The philosopher Ludwig Wittgenstein wrote, “Knowledge is in the end based on acknowledgement.” The poet T. S. Eliot argued that the mature creative mind takes ideas from others and transforms them into something different, something better. These thoughts, posed by Wittgenstein and Eliot nearly a century ago, point to a long standing tradition in which artists, innovators, and academics alike have drawn material from the world around them—from the work of their contemporaries, from research being done in other disciplines, from music, paintings, articles in popular magazines, and applied that material to their own work in new, inspired ways.
Here at Portland State University this process is taking place in the Integrated Circuits Design and Test Laboratory (ICDT Lab) of Dr. Robert Daasch, Professor of Electrical and Computer Engineering, Maseeh College of Engineering and Computer Science. Dr. Daasch, along with his colleague and collaborator, Dr. Glenn Shirley, Adjunct Associate Professor of Electrical and Computer Engineering, has developed a new system and method to support decision-making in the manufacturing and testing of semiconductor components. The impetus of Doctors Daasch’s and Shirley’s new copula-based system and method for testing semiconductors came from an unlikely source: the worlds of finance and actuarial science.
So what exactly does a science that uses mathematical and statistical tools to predict risk in the finance and insurance industries have to do with manufacturing semiconductors, you may be wondering? The short answer is the copula-based system can help semiconductor manufactures design and plan for future electronic systems and integrated circuits, and optimize manufacturing tests of integrated circuits currently in production.
The idea came to Dr. Shirley when he and Dr. Daasch were attempting to analyze a beautiful set of data acquired from memory integrated circuits on ICDT Lab’s test equipment in an experiment designed by Dr. Daasch. One of Dr. Daasch’s students, Satoshi Suzuki, acquired the data. Dr. Shirley recognized the problem as an example of a larger class of problems involving modeling massive datasets for decision-making that he had been working on and managing during his 30-year career in the semiconductor industry. Doctors Shirley and Daasch knew how the copula function was used in other fields and they began to wonder if a copula method might be applied to this class of semiconductor test problems.
“We knew the copula was out there and that its structure had been used in finance and actuarial science,” Dr. Daasch said, “but it was untapped in relation to the semiconductor manufacturing and testing industry.”
“It has a broad applicability nobody in our field has touched,” Dr. Shirley added.

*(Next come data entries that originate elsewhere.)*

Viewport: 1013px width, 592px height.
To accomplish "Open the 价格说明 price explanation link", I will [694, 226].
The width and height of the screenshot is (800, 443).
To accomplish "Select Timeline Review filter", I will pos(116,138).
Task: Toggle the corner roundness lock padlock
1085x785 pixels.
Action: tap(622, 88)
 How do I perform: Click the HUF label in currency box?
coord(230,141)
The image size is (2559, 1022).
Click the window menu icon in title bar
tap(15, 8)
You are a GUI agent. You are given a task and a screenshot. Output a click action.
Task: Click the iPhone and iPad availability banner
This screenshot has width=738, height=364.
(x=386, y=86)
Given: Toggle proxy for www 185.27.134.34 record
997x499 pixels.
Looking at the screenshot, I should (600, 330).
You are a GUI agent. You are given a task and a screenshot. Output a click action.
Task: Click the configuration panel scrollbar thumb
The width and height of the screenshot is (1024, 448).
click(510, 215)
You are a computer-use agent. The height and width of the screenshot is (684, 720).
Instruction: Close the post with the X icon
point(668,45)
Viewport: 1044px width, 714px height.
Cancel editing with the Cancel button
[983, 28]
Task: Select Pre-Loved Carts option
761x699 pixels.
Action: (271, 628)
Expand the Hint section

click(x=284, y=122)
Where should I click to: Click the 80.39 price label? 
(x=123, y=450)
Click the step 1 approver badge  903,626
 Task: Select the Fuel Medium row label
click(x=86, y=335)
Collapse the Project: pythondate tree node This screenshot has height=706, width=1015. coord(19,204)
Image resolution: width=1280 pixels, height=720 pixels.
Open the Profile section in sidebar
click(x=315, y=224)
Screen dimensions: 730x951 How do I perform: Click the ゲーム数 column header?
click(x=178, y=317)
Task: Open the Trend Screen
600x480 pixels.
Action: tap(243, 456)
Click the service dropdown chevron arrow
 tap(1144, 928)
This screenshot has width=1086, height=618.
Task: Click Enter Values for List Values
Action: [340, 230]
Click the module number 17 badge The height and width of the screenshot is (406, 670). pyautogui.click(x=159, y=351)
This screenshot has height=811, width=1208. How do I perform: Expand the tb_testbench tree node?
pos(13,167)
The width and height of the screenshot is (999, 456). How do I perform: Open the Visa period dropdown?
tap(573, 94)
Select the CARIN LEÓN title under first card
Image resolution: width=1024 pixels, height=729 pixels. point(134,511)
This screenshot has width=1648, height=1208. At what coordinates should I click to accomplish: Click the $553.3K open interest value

Modern semiconductor manufacturing tests measure and record many attributes of each integrated circuit produced. These attributes are correlated in various degrees. Copula-based models fitted to special test chip data can capture the full generality of any kind of correlation. The models can then be used to compute figures of merit targeted to key stakeholders, such as the producer (yield), and the end user (fraction of the end-use population which is defective) for products different in size, fault, and tolerance from the test chip.
The model will find applications at all stages of the semiconductor product development lifecycle; from initial evaluation of hypothetical products long before they are produced all the way to optimizing test settings in manufacturing of a mature product. Benefits of the improved decision-making enabled by the copula-based test method developed by Doctors Daasch and Shirley include cheaper, higher quality, and higher-performance integrated circuits.
To spearhead the introduction of their novel, new technology to semiconductor testing and manufacturing companies, Doctors Shirley and Daasch are publishing the results of their research and will be reaching out to some of the most well-known names in the industry. They have also partnered with the Office of Innovation & Intellectual Property at Portland State University to file for a patent and to promote the use and increase the impact of their new technology.
While the concept of the copula has been used in finance and actuarial science to model the behavior of two or more coupled attributes in a dataset, Doctors Daasch and Shirley have approached this concept with their own brand of creativity and forward thinking, a creativity honed by their expertise in semiconductor manufacturing and computer engineering and driven by the collaborative nature of their unique partnership.
It’s the kind of innovation Dr. Daasch likes to call “P.F.E.”
“It’s an acronym for, ‘proudly found elsewhere,’ which is the opposite of N.I.H., or ‘not invented here,’” Dr. Daasch said, cracking a broad smile. It’s also the kind of innovation the office of Innovation & Intellectual Property is excited to introduce you to.